> **WHAT YOU ARE ASKED TO DO**: Put every line of the records below into a Markdown table with the columns No. and Line, numbering the rows and skipping blank lines. Leave the pictures out of the table.

Records for pointing to text and page elements:
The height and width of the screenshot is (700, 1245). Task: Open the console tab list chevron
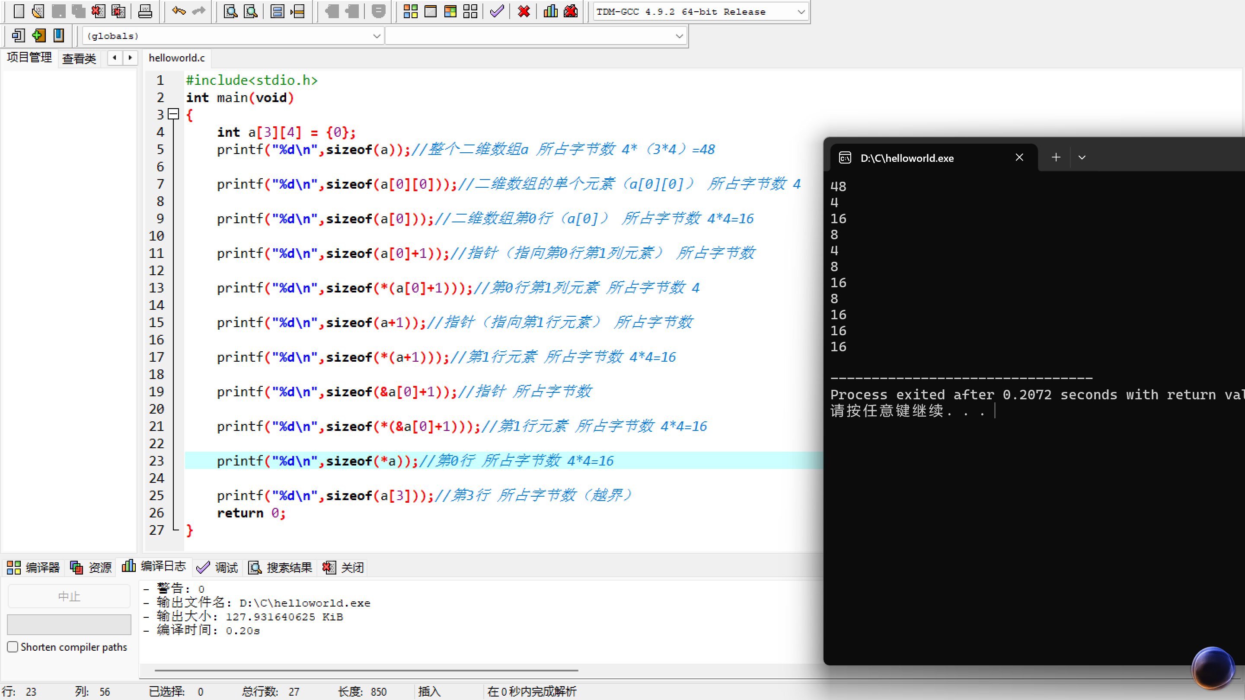click(x=1082, y=158)
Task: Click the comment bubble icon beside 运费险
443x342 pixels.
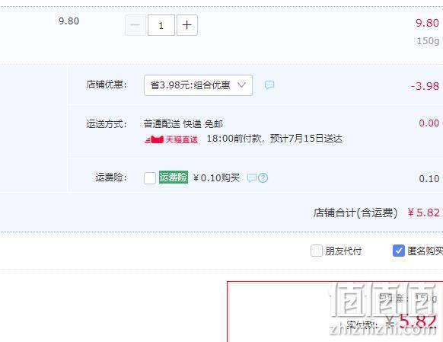Action: pyautogui.click(x=252, y=177)
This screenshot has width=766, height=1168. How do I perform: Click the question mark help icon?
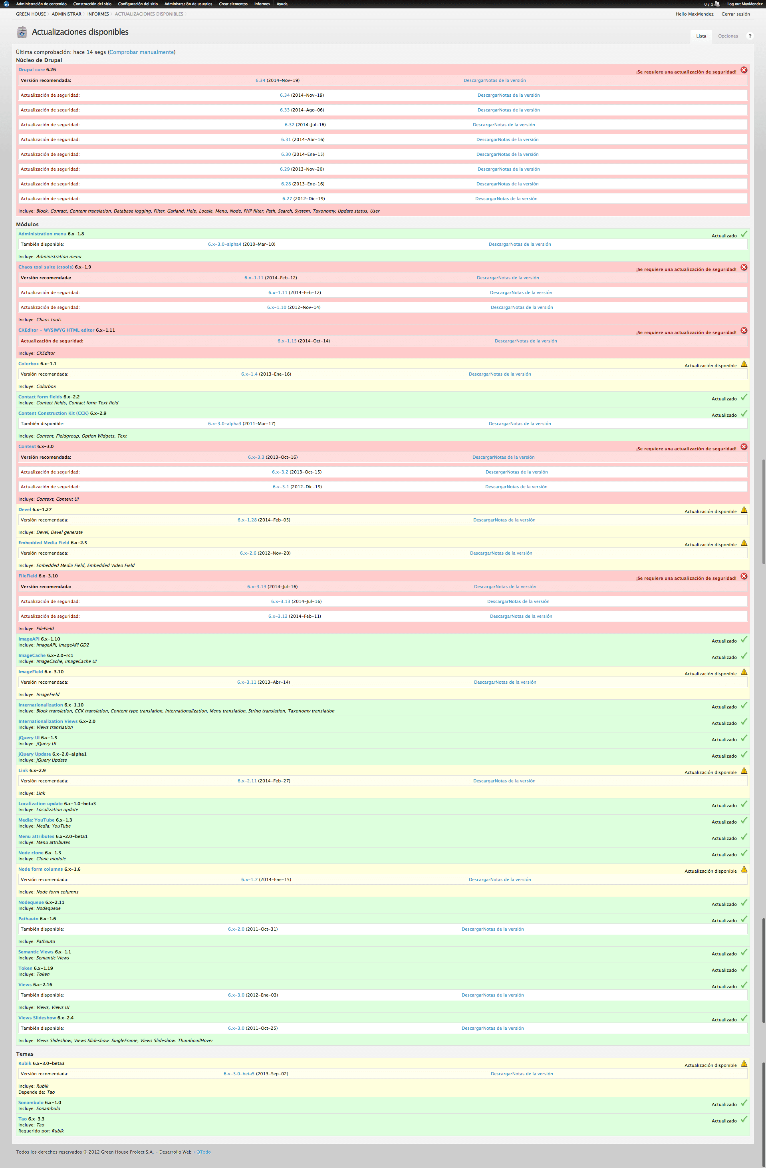click(749, 36)
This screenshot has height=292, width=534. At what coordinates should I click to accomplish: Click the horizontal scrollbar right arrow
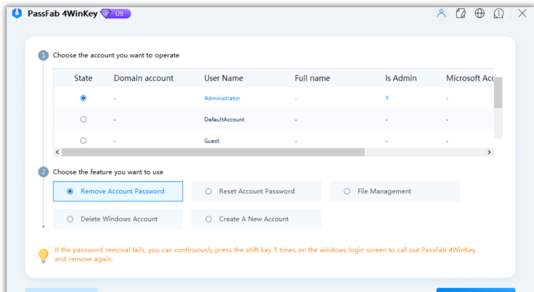point(489,152)
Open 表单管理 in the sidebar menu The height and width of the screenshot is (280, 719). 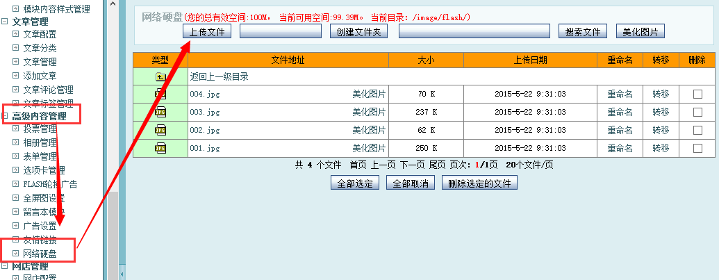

> **TASK ANSWER**:
| No. | Line |
|---|---|
| 1 | The height and width of the screenshot is (700, 1245). Task: Open the console tab list chevron |
| 2 | click(x=1082, y=158) |
| 3 | Task: Click the comment bubble icon beside 运费险 |
| 4 | 443x342 pixels. |
| 5 | Action: pyautogui.click(x=252, y=177) |
| 6 | This screenshot has width=766, height=1168. How do I perform: Click the question mark help icon? |
| 7 | click(749, 36) |
| 8 | This screenshot has height=292, width=534. At what coordinates should I click to accomplish: Click the horizontal scrollbar right arrow |
| 9 | point(489,152) |
| 10 | Open 表单管理 in the sidebar menu The height and width of the screenshot is (280, 719).  |